Many of the cases,though,really are genuine and often the result of working hours in the UK  now being much longer than anywhere else in Europe.  13.4 million days off  per year are due to stress & anxiety and another 12.3 to back & ‘upper limb’ pains. Sitting (in the wrong posture) for hours staring at a computer screen can have  adverse consequences.State employees ( a quarter of all British workers) take 25% more time off than their counterparts in the private sector. Average absenteeism for ‘white collar (office) staff is 5.5 days p.a. but for blue collar (factory) workers 8.8. The UK is worse than Italy,Spain & Greece (warmer climate?) but better than Sweden,where 5% of the workforce is ‘unwell’ at any one time. British Airways suffer more from this problem than most other UK companies: Some BA staff are ‘off sick’ almost 3 & half weeks per year at an estimated cost of 626,250 ‘lost days’ and £60m.  Royal Mail tried an incentive scheme. Workers who didn’t take a single day off were automatically entered into a prize draw to win Ford Focus cars or holiday vouchers worth £2,000. Attendance levels rose immediately,but staff who really were ill were obviously upset as they couldn’t participate.

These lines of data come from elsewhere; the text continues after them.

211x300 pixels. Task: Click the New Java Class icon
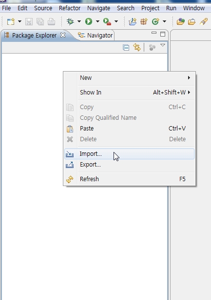[x=155, y=21]
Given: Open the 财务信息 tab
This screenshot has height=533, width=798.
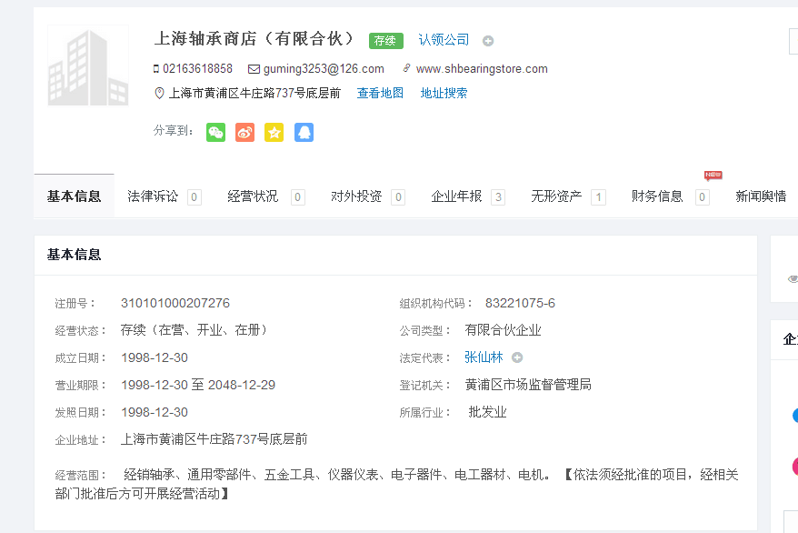Looking at the screenshot, I should [657, 196].

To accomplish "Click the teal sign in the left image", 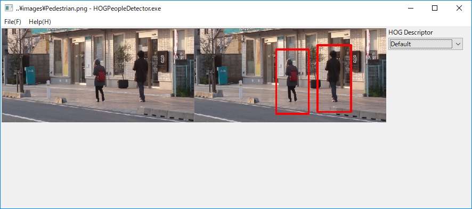I will tap(30, 76).
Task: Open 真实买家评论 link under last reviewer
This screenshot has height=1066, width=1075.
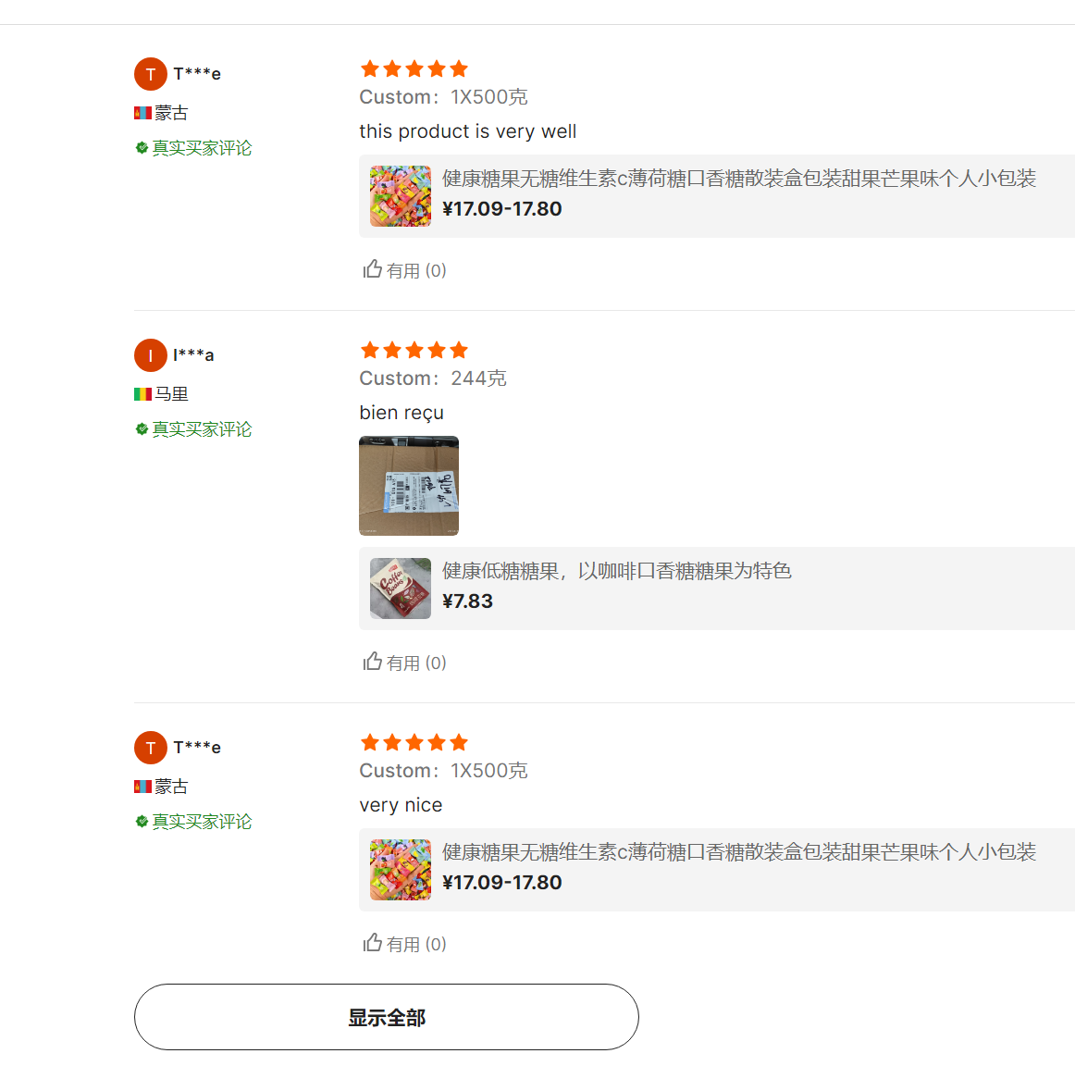Action: [202, 822]
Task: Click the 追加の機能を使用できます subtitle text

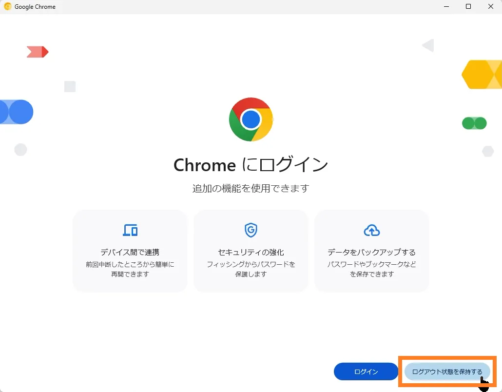Action: (251, 188)
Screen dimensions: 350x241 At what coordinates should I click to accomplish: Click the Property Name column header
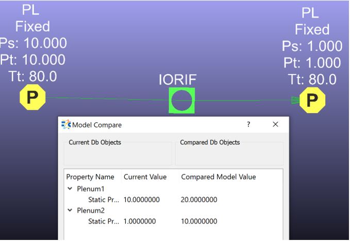pos(90,177)
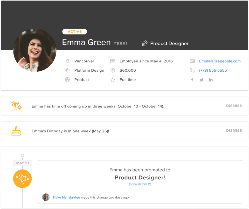Open the Emma@risepeople.com email link

coord(220,61)
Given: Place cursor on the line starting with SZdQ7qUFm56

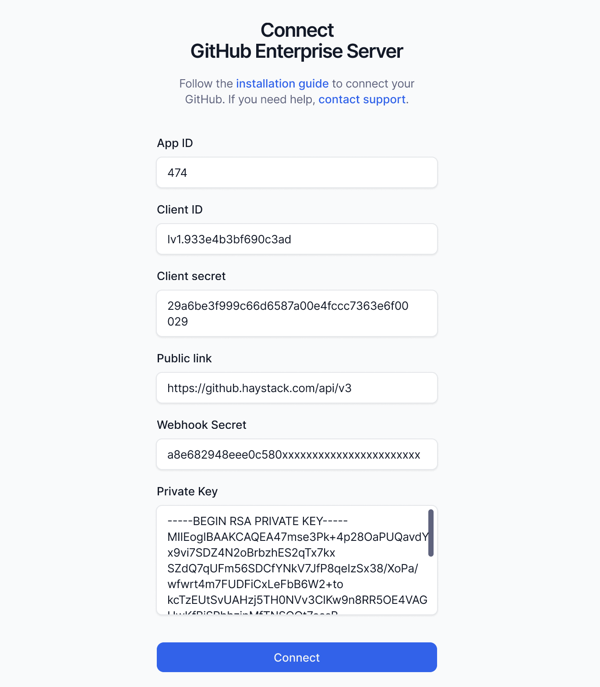Looking at the screenshot, I should click(293, 568).
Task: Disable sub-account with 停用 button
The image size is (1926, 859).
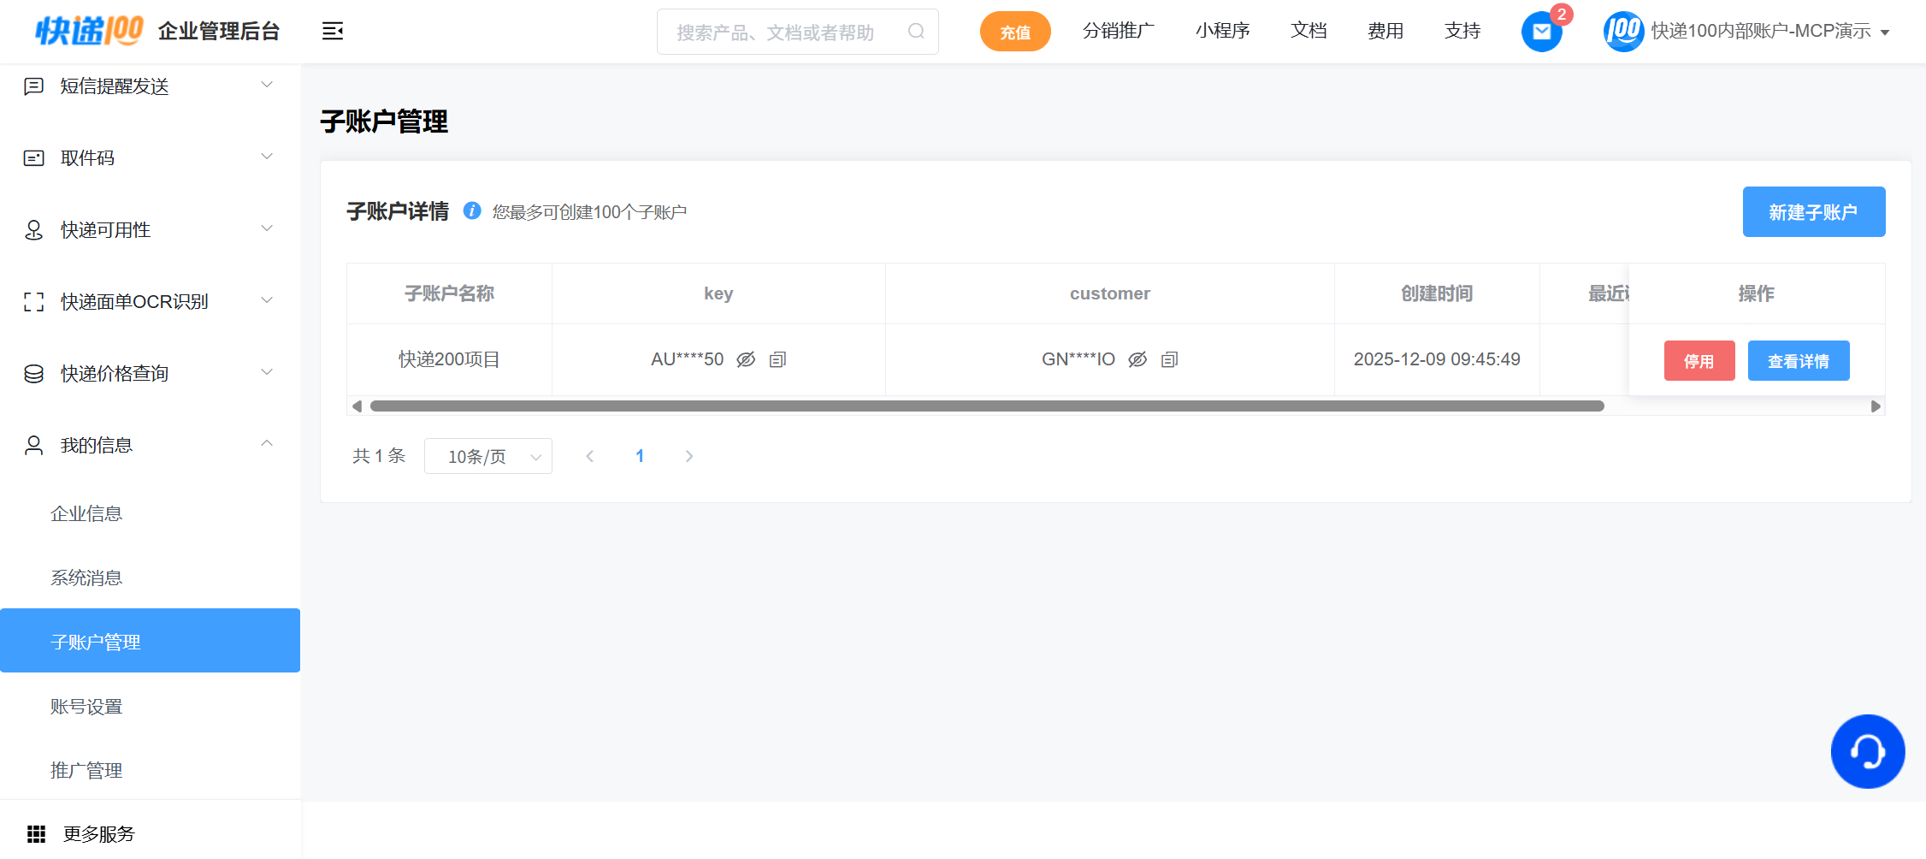Action: click(1699, 361)
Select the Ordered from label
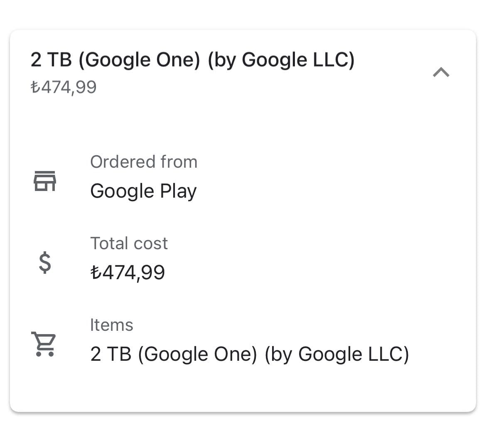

There is one other way of not turning up for work: Going on strike. Which is what the London Underground & postal unions did recently. Civil servants,prison officers,teachers ,local government,transport and postal workers are all threatening co-ordinated industrial action in protest  at Prime Minister Gordon Brown’s 2% pay limit and his privatisation plans. During the 1978/9 ‘Winter of Discontent’ (also against a Labour Government) even ambulance drivers,gravediggers and garbage collectors stopped work. If this really does happen again,the country will come to a halt and we can all stay in bed until its over.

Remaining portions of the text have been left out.